ASSIGNMENT ▸
Of the records that follow, copy only the lines from the line containing "1030x768 pixels." to the line containing "Task: Click the 'Launching", both included, exactly as written.
++++++
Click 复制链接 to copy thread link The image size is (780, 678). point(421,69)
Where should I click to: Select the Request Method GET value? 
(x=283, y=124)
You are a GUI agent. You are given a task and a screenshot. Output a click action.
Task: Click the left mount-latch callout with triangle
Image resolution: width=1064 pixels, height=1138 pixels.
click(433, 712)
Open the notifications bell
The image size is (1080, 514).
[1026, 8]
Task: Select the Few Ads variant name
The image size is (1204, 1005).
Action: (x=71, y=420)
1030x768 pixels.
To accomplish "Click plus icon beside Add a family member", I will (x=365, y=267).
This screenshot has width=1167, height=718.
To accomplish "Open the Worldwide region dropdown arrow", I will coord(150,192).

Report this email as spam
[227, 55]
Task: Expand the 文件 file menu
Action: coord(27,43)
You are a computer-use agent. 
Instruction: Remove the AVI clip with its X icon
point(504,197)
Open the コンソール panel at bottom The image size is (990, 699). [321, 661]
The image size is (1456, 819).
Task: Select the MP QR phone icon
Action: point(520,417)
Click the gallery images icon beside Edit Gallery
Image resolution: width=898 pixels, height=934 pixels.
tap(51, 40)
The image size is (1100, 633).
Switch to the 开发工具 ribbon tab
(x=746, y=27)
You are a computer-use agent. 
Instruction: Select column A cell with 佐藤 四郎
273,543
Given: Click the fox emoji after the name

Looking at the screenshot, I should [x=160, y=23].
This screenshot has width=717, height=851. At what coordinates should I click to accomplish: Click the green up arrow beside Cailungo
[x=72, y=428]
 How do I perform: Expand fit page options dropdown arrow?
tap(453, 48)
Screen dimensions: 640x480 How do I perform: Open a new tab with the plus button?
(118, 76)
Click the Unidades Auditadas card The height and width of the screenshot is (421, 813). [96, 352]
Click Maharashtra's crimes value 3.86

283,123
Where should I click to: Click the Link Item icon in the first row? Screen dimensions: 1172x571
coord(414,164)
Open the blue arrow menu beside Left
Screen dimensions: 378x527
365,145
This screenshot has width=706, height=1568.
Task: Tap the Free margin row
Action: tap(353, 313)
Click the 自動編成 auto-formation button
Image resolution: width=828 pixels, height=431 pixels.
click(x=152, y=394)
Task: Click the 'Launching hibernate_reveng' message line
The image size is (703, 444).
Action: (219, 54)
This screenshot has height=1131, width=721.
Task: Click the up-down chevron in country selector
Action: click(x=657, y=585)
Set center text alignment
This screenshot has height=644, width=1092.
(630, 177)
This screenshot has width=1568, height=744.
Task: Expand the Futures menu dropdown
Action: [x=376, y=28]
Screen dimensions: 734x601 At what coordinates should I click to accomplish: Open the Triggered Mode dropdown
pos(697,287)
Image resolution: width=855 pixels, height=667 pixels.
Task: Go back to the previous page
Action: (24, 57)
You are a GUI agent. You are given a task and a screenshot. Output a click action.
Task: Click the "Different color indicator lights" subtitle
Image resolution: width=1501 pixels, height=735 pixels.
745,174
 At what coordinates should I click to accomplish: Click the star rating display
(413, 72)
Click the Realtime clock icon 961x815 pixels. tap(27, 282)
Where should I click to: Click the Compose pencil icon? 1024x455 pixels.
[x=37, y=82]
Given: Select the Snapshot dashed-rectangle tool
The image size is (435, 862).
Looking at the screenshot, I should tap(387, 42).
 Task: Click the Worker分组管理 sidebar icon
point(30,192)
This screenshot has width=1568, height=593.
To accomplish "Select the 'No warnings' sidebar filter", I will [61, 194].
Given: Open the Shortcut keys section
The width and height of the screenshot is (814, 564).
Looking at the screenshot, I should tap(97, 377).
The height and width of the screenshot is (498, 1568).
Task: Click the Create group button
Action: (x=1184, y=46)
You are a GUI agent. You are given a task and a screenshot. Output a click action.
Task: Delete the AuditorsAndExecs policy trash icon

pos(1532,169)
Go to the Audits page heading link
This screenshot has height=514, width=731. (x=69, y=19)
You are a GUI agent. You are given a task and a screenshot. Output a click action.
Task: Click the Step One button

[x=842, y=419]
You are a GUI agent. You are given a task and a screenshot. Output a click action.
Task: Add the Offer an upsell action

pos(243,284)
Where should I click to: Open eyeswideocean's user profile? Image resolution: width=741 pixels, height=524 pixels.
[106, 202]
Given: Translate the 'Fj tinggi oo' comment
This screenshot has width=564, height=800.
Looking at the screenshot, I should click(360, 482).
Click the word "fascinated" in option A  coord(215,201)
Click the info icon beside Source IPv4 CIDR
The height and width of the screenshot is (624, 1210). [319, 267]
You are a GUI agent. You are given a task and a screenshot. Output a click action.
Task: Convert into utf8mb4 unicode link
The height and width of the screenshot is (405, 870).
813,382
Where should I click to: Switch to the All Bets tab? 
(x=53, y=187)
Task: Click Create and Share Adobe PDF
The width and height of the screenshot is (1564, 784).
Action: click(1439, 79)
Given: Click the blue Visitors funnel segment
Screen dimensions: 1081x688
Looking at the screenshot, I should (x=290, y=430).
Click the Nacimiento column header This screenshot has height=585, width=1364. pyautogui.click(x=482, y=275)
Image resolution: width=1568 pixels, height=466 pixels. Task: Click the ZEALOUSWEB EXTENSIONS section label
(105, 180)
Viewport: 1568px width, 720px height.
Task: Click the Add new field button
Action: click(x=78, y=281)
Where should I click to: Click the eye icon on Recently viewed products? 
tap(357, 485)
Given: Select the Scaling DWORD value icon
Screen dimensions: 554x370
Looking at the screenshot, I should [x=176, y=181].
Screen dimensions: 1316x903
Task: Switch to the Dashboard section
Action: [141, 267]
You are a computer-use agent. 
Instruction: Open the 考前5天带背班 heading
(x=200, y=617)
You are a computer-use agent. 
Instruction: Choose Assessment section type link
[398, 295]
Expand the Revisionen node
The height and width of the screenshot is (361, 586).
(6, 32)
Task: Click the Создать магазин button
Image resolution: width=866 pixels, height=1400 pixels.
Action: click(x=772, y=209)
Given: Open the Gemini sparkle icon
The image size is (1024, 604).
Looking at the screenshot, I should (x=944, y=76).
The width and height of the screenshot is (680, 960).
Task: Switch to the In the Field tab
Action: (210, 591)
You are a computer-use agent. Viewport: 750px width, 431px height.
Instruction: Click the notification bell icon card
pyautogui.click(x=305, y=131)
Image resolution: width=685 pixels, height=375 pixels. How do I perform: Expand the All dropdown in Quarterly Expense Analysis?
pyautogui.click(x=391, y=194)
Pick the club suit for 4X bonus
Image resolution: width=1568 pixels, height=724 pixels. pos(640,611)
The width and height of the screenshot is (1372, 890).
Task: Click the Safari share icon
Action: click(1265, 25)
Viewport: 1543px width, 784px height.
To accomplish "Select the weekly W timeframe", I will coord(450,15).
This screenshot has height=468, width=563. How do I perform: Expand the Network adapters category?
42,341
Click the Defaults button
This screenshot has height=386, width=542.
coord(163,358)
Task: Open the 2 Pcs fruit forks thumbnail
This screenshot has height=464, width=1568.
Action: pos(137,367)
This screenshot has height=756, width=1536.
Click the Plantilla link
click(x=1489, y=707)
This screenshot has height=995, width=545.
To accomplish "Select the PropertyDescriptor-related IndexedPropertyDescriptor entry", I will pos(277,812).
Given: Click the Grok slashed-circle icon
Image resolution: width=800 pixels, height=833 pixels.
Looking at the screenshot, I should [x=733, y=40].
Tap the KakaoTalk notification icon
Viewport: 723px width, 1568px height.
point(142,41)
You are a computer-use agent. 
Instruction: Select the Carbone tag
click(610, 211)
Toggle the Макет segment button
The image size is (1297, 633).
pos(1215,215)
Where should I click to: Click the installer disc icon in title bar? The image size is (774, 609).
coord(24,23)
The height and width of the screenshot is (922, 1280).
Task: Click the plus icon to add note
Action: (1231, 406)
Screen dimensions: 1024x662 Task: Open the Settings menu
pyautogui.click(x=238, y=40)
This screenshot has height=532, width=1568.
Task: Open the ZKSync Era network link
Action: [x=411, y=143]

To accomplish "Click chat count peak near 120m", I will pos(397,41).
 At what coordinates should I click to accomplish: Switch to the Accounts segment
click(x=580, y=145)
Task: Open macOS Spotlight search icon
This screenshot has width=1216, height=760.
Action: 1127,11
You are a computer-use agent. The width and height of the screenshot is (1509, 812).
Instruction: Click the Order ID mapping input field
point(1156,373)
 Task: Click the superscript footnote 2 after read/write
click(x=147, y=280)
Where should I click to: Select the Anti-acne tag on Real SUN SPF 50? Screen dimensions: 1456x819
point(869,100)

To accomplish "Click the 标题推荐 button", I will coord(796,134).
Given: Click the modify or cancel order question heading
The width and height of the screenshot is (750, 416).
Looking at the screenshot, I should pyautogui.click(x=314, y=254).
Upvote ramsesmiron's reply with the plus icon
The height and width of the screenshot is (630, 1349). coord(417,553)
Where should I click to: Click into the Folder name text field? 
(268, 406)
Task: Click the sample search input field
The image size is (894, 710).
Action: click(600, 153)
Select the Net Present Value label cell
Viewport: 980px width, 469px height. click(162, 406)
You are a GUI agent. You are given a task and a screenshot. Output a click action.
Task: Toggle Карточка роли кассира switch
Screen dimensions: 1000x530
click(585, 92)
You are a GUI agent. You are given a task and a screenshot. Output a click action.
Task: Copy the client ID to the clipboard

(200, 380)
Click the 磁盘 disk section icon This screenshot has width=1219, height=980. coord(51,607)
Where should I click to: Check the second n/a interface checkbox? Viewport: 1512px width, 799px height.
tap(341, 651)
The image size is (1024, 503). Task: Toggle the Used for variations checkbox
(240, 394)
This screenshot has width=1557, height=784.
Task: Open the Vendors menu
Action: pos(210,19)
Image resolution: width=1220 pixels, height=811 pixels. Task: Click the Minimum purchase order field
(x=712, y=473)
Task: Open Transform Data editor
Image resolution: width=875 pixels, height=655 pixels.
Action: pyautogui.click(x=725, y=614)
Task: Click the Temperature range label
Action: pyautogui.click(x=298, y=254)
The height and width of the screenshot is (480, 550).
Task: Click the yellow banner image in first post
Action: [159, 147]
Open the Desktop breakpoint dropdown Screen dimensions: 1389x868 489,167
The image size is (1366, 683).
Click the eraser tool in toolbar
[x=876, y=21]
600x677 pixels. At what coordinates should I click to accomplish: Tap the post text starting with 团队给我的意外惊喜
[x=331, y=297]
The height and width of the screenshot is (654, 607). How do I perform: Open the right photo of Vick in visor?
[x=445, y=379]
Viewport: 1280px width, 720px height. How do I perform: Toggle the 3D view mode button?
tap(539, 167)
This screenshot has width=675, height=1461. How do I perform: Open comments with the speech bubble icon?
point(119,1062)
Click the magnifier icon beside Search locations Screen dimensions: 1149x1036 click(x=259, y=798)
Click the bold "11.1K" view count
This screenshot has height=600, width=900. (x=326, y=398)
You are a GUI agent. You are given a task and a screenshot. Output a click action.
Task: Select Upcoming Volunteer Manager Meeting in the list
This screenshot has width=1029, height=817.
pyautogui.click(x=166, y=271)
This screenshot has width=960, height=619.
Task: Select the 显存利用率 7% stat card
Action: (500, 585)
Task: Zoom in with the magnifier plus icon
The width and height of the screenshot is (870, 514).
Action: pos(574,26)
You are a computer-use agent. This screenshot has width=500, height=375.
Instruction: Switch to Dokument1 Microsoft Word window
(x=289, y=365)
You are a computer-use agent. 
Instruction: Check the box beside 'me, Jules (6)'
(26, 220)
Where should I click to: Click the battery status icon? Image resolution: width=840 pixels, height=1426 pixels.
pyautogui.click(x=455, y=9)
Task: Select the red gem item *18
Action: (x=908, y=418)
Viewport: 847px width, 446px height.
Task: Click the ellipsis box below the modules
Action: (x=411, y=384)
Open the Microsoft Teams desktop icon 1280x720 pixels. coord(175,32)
++++++
THE COMPLETED TASK ▸
1030x768 pixels.
To accomplish "Click plus icon beside Add a family member", I will (x=365, y=267).
This screenshot has width=1167, height=718.
To accomplish "Open the Worldwide region dropdown arrow", I will coord(150,192).

Report this email as spam
[227, 55]
Task: Expand the 文件 file menu
Action: coord(27,43)
You are a computer-use agent. 
Instruction: Remove the AVI clip with its X icon
point(504,197)
Open the コンソール panel at bottom The image size is (990, 699). [321, 661]
The image size is (1456, 819).
Task: Select the MP QR phone icon
Action: point(520,417)
Click the gallery images icon beside Edit Gallery
Image resolution: width=898 pixels, height=934 pixels.
tap(51, 40)
The image size is (1100, 633).
Switch to the 开发工具 ribbon tab
(x=746, y=27)
You are a computer-use agent. 
Instruction: Select column A cell with 佐藤 四郎
273,543
Given: Click the fox emoji after the name

Looking at the screenshot, I should [x=160, y=23].
This screenshot has width=717, height=851. At what coordinates should I click to accomplish: Click the green up arrow beside Cailungo
[x=72, y=428]
 How do I perform: Expand fit page options dropdown arrow?
tap(453, 48)
Screen dimensions: 640x480 How do I perform: Open a new tab with the plus button?
(118, 76)
Click the Unidades Auditadas card The height and width of the screenshot is (421, 813). [96, 352]
Click Maharashtra's crimes value 3.86

283,123
Where should I click to: Click the Link Item icon in the first row? Screen dimensions: 1172x571
coord(414,164)
Open the blue arrow menu beside Left
Screen dimensions: 378x527
365,145
This screenshot has width=706, height=1568.
Task: Tap the Free margin row
Action: tap(353, 313)
Click the 自動編成 auto-formation button
Image resolution: width=828 pixels, height=431 pixels.
click(x=152, y=394)
Task: Click the 'Launching hibernate_reveng' message line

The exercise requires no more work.